Senna: 納品という概念があってしまうと、なかなか難しいですよね実際。納品しちゃったらね、運用フェーズに入るとしても、やっぱり「お客様の元に」っていうイメージになっちゃいますもんね。

Suguru: ちょっとそこがギャップでしたね。こんな適当でいいんだっていうか。

Senna: SIerで今まで働いていて、自分たちのプラットフォーム持ってる会社、SaaS型の会社に移ったから感じたギャップだった可能性はあるってことですよね多分。

Suguru: おっしゃる通りですね。

今後のキャリア展望

Senna: ご自身のキャリアとしての今後の展望、今後何やりたいとかどういう姿が理想とかなんかありますか?

Suguru: これ、今の時代難しいですよね。多分いろんなエンジニアが今後エンジニアとしてどうキャリアを築いていこうか迷っていると思うんです。

Senna: LLM時代においてのキャリアは本当に今迷ってる人が多いですね。

Suguru: 学校のデータサイエンスのマネージャーがいるんですけど、その人はビッグテックで働いてたっていうバックグラウンドがあって、その人にちょっと相談してみたりとか、あるいは今の会社のボスに今後どうしていくのがいいかなみたいなカジュアルに相談してみたりとかしてるんですけど、その人たちもやっぱりわからないっていう回答ですね。

Senna: ここ最近聞く人たちはここで悩む人が多いです。

Suguru: でもやっぱり一つ言えるのは、結局5年先とか10年先なんて絶対分からないんで。

Senna: 間違いない。

Suguru: とにかく今できることを一生懸命やるっていうのが、最終的に未来に繋がってくって僕は信じてるんで。

Senna: コネクティングドットの話ですね。

Suguru: そのとおりです。

これから海外就職へチャレンジする方へメッセージ

Senna: では最後にこれから渡航される方々へのアドバイスってところになりますけど、何かありますか?

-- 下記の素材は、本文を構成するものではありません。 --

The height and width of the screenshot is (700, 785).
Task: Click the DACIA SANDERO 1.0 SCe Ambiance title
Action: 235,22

Suguru: 僕実は今のこの仕事をする前に、ちょっとこっちの就職は厳しいかもなと思って日本の仕事を探して業務委託で1ヶ月だけ働かせてもらったことがあるんですよね。運よく今のアメリカの仕事が決まって、それで本当に申し訳ないことにやめちゃったんですけど。

Senna: そうだったんですね。

Suguru: カナダに来る前に働いていた会社やその業務委託先のエンジニアたちを見ていて、結構、技術というよりも、仕事の進め方というか、仕事をどうさばいていくかみたいなところでアウトプットに差がついているケースがあるように感じたので、そこを鍛えていくと、大体のことは聞けば分かるAIがある以上、活躍の道が広がるのかもなってちょっと思いました。もちろんどんなキャリアを目指しているかにもよりますが。

Senna: 仕事をさばく方法っていうと、具体的には何でしょう?与えられたチケットをさばく能力というか、そういうイメージですか?

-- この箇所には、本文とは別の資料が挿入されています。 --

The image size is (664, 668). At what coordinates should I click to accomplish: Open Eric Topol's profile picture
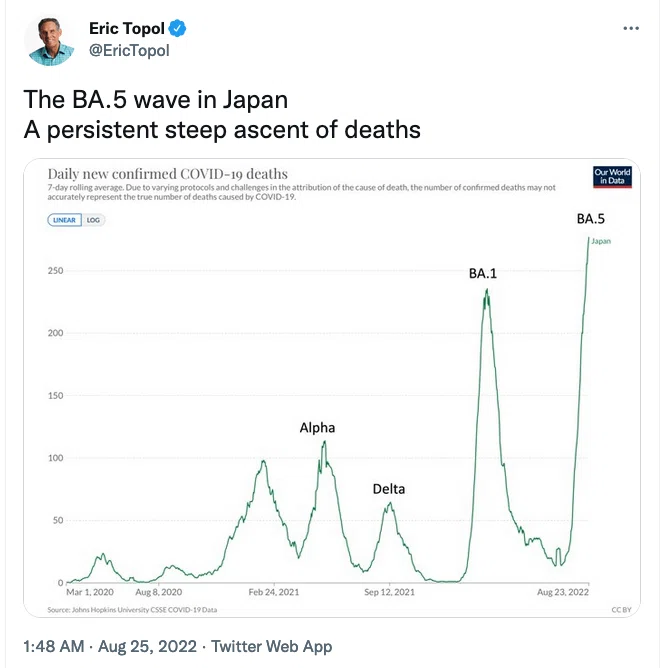[49, 41]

Suguru: というよりは、そのタスクのブロックを取り除いていく力って言うんですかね。これをやるにはまず、こういうことをやらないといけなくて、そこはじゃあこの人と話した方がいいとか。

Senna: うーん。なんだろうタスクが目の前にあって問題解決しなくちゃいけないものが目の前にあるんだけど、何から手をつけたら分からない、手も動かせないみたいなのが一番怖いよねってイメージですよね。

Suguru: そうですね。こう、コードをこう書けばいいとかっていうのは分かる人はいっぱいいるんですけど、それを書くための、目に見えないタスクがたぶんいっぱいあるので。

Senna: なるほどね。

Suguru: 僕は英語ネイティブのエンジニアたちと張り合っていくだけの技術力や英語力に自信がなかったので、別の力で戦っていくことが自分なりの生存戦略といえるかもしれません。ただ、今の会社のボスも似たようなことを言っていたので、そうした能力を求められることがあるのは事実かなと。当然、色々なキャリアの方が渡航されるので、それぞれの戦い方があると思います。あとはもちろん英語ですね。

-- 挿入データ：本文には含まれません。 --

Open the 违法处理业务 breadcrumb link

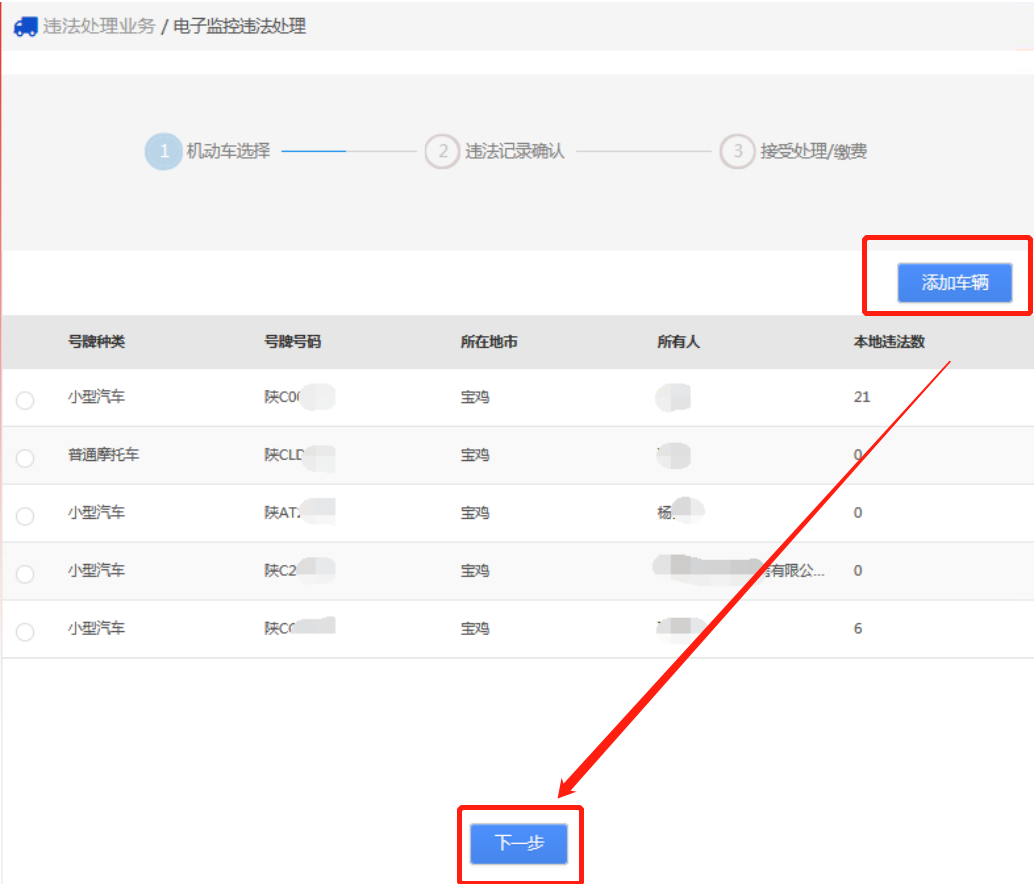(x=99, y=27)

Senna: 分かります。結局は英語とお金。実際差はありましたか?Suguruさんがこっちにいらっしゃった時の英語のイメージしてたレベル感と、やっぱこっちに実際働き出しての英語のレベル感とっていうののギャップ。

Suguru: まあありますよね。やっぱりネイティブには圧倒されます。当然優しいので、ボスとはちゃんと会話にはなるんですけど、なかなかネイティブ同士の会話とかにはまだ割って入るのは難しいですね。

Senna: まあそうですよね。ここら辺は多分日本人である以上、一生たぶんついて回る。

Suguru: 英語をツールとして使って、仕事で成果を見せるってところはちゃんとやらないといけないなと思っています。

渡航前に旅行先の太宰府天満宮にて就職祈願の絵馬を書いているところ

精神的な準備の重要性

Senna: 素晴らしい、ありがとうございます。他にはありますか?

Suguru: あとはそうですね。僕10月とか11月ぐらいにすごい気分が落ち込んだんです。ちょうどあのレイニーシーズンというか。

Senna: うん、もうみんながやばい時期ですね。

Suguru: そうそう。天気で鬱なんてないだろうと思ってたんですけど、結構落ち込んじゃったので。多分天気だけじゃなくて、就職もなかなか光が見えなかった時期で。

Senna: そうですね。24年の中盤後半は結構辛かったですもんね、やっぱ。

Suguru: お金もどんどん減り続けていくしっていうところで、ちょっとそこに対する準備じゃないですけど、覚悟というか最悪の状態を想定して来たほうがいいとは思います。

Senna: 間違いないですね。来たらこっちで2ヶ月くらいで仕事見つけられるって思ってる人が多分多くて、その辺の温度差を伝えるのに苦労しています。実際、Frogには海外就職者が多いから気持ちは分かるんですよ。やってみないと分からないというか。

Suguru: そうですね。そういう成功体験を見ちゃうと、自分もいけるんじゃないかみたいな。

Senna: でもまあ本当にこれは、Suguruさんも実体験されたかなとは思いますが、なかなか落ちるというかね、気分がだいぶ落ち込んでしまうということで。

Suguru: そうですね。ちょっとそこは何とか自分をコントロール、メンタルをコントロールする技術じゃないですけど、そういう準備をしてきたほうがいいと思います。

Senna: 一般的かもしれないけど、お金、英語、メンタル。結局はこの3つをどう整えられるかで海外での安定性が決まってくるのは間違いないですよね。メンタルの維持のためにはビザ周りの余裕も是非持ってほしい今日このごろです。改めてお時間頂きありがとうございました!


文系出身からエンジニアへの転身、そしてカナダでの就職成功。Suguruさんの体験談は、海外就職が決して特別な人だけのものではなく、しっかりとした準備と継続的な努力、そして人との繋がりを大切にすることで達成可能な目標であることを示してくれたのではないでしょうか。

最後にとても親身になってこれから渡航される方々へのアドバイスを考えてくれていたことが印象的でした。挑戦にはリスクが伴いますが、その先に待つ成長と経験はかけがえのない財産となるでしょう。Suguruさんの示した道のりが、他の誰かの参考になることを願っています!